--- DATA UNDER STUDY ---

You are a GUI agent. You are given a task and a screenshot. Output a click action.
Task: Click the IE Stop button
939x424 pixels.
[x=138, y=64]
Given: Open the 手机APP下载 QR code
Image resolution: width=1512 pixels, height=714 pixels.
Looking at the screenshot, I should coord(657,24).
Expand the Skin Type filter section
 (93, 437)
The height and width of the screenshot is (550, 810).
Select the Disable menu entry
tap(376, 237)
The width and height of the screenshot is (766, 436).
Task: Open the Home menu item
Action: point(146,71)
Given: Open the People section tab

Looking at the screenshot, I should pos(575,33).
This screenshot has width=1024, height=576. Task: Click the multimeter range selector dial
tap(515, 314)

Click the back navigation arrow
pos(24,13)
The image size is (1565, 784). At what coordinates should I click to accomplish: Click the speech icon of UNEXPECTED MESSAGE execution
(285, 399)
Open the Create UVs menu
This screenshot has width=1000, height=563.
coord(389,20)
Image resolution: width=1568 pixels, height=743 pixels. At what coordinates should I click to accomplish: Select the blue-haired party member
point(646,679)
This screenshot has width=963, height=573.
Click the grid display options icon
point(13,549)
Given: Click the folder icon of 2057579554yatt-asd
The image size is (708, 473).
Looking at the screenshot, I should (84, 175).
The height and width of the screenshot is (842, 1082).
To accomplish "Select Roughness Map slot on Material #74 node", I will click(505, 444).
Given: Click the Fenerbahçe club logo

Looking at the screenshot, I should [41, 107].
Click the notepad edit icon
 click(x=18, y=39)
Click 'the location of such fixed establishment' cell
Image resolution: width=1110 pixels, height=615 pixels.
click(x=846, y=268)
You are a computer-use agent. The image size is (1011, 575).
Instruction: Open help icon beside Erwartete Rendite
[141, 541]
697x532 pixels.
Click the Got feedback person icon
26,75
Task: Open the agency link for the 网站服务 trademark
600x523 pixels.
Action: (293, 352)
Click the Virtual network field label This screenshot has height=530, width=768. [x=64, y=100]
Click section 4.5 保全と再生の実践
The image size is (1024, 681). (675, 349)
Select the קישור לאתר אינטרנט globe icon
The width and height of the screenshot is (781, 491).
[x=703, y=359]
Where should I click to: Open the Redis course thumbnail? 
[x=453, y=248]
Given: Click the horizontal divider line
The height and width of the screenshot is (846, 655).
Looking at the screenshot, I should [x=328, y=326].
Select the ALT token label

--- EXERCISE DIRECTIONS ---
Output must be limited to the lines beginning with the one that contains "Image resolution: width=1110" and ending with the last line of the entries, reproduced exactly.

--- OUTPUT FOR THIS TASK ---
Image resolution: width=1110 pixels, height=615 pixels.
click(x=846, y=268)
You are a computer-use agent. The image size is (1011, 575).
Instruction: Open help icon beside Erwartete Rendite
[141, 541]
697x532 pixels.
Click the Got feedback person icon
26,75
Task: Open the agency link for the 网站服务 trademark
600x523 pixels.
Action: (293, 352)
Click the Virtual network field label This screenshot has height=530, width=768. [x=64, y=100]
Click section 4.5 保全と再生の実践
The image size is (1024, 681). (675, 349)
Select the קישור לאתר אינטרנט globe icon
The width and height of the screenshot is (781, 491).
[x=703, y=359]
Where should I click to: Open the Redis course thumbnail? 
[x=453, y=248]
Given: Click the horizontal divider line
The height and width of the screenshot is (846, 655).
Looking at the screenshot, I should [x=328, y=326].
Select the ALT token label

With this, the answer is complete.